FNG Exclusive… FNG has learned via regulatory filings that Cologne, Germany based neobroker Nextmarkets is being liquidated.
Nextmarkets’ two largest outside shareholders, fintech investment firm FinLab (with a 34.36% holding in Nextmarkets AG) and crypto tech investor Samara Asset Group (with 37.68%) each issued regulatory filings in Germany indicating that the Management Board of Nextmarkets has decided, with the approval of the Supervisory Board, to sell all subsidiaries, respectively their assets as well as further assets of Nextmarkets.
The decision was taken “in the light of the challenging situation in the public capital markets and the weakness of the financing market”.
Technically, the liquidation of Nextmarkets AG will be proposed at the upcoming Annual General Meeting of the company. Nextmarkets might be sold “as is” and run by an acquiror, or its assets (i.e. clients and technology) could be sold which would then likely lead to the shut-down of the brand.
Nextmarkets overview
Nextmarkets was founded in 2014 by brothers Manuel and Dominic Heyden, with a goal to become one of the leading commission-free neobrokers in Europe. Manuel Heyden previously founded social trading focused broker Ayondo, and ran it as CEO until leaving in 2013. He is CEO of Nextmarkets. Dominic acted as CIO of Ayondo, and is CTO of Nextmarkets. In 2021 Nextmarkets raised $30 million in a Series B financing round. In addition to FinLab and Samara Asset Group, the company’s shareholders include noted investors Peter Thiel (via his Founders Fund), and Christian Angermayer.
FinLab and Samara Asset Group filings
FinLab noted in the filing that it has invested a total amount of approximately €8.8 million in the form of equity and debt into Nextmarkets since February 2015. FinLab assumes that its share of the liquidation proceeds of Nextmarkets will be less than its investment in the company, and that it could therefore incur a loss of up to approximately €8.8 million.

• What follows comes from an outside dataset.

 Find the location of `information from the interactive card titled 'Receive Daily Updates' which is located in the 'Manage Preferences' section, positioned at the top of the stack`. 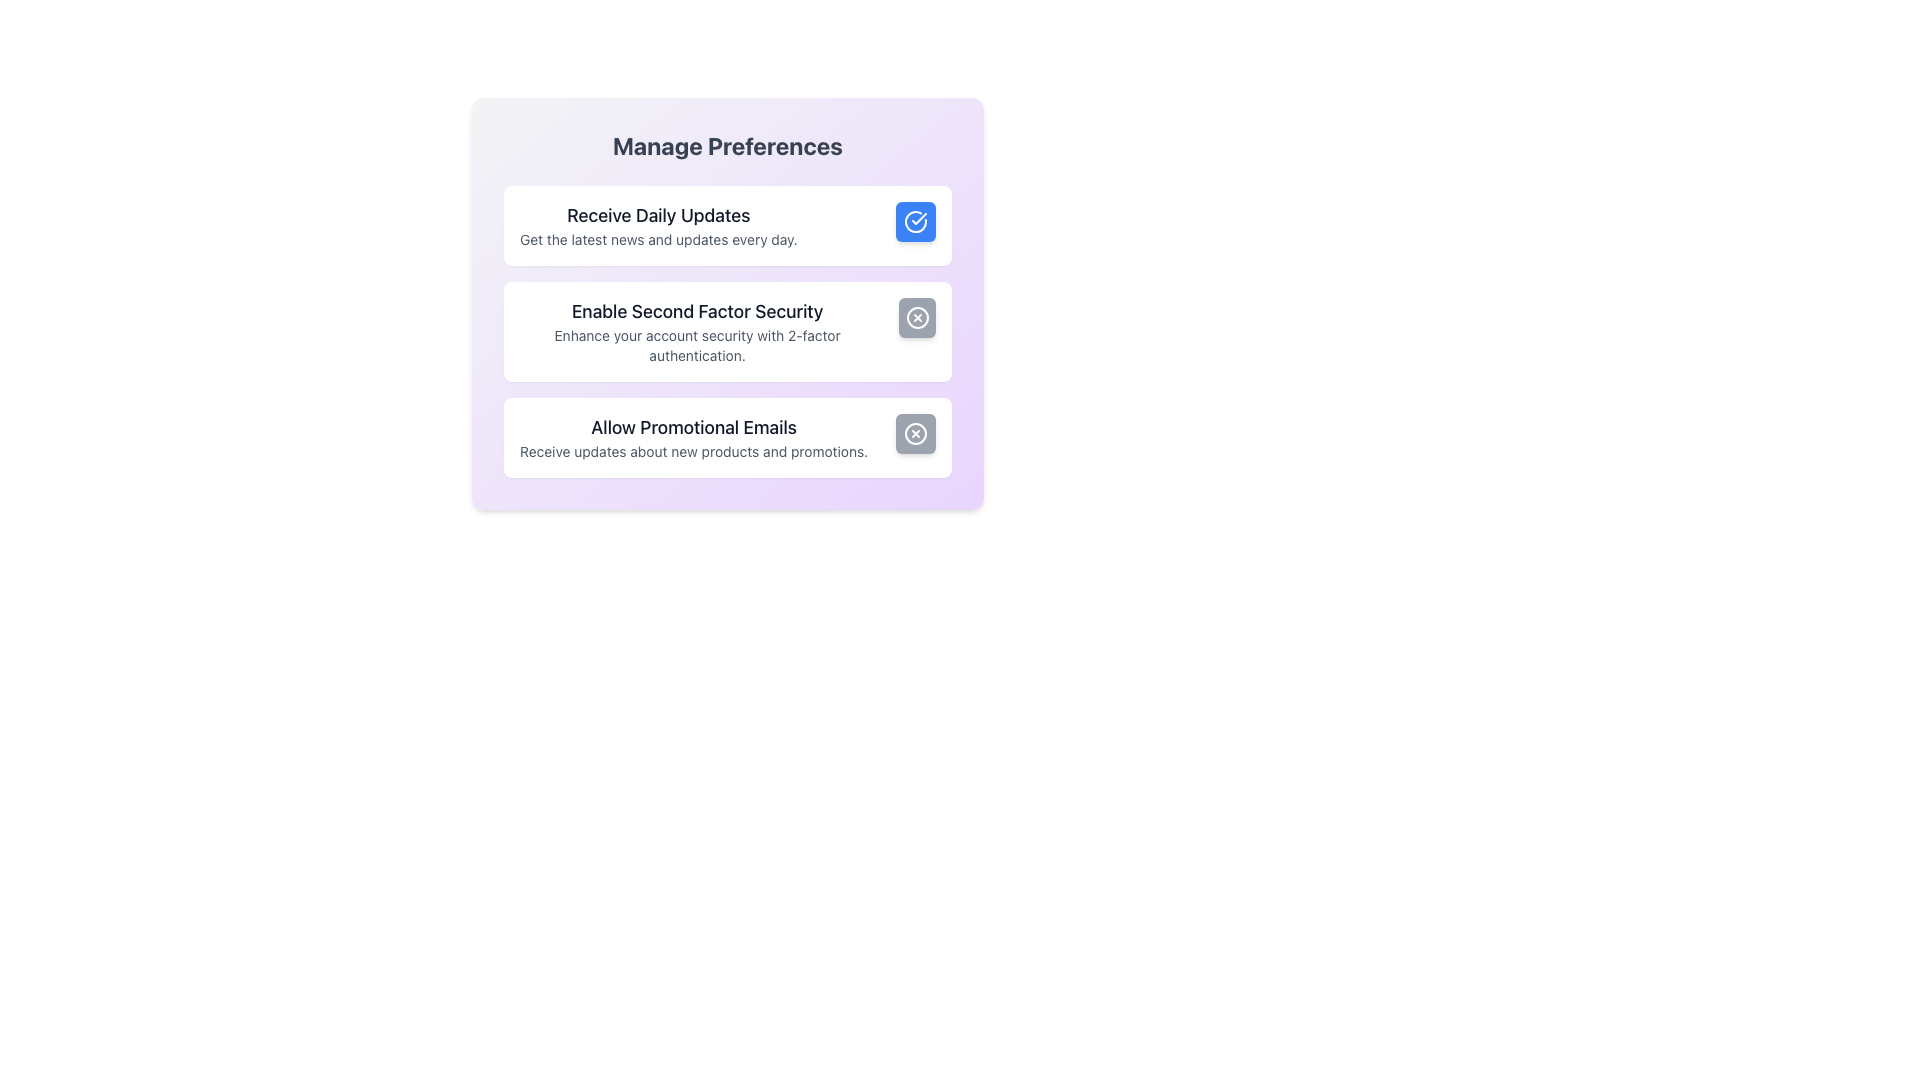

Similarly, Samara Asset Group said that it has invested a total amount of approximately €14.6 million as deposits and loans in Nextmarkets AG. In prior years, Samara has recognized impairments on Nextmarkets AG of €5.2 million. The unimpaired value is, therefore, implied to be €9.4 million, consisting of €5.7 million in equity and €3.7 million in convertible loans. The share of the liquidation proceeds of Nextmarkets attributable to Samara has not yet been determined, however Samara assumes that the amount of the acquisition costs of the shares in Nextmarkets AG and the amount of the loan granted will not be reached and that it could therefore incur a loss of up to the implied carrying value of €9.4 million.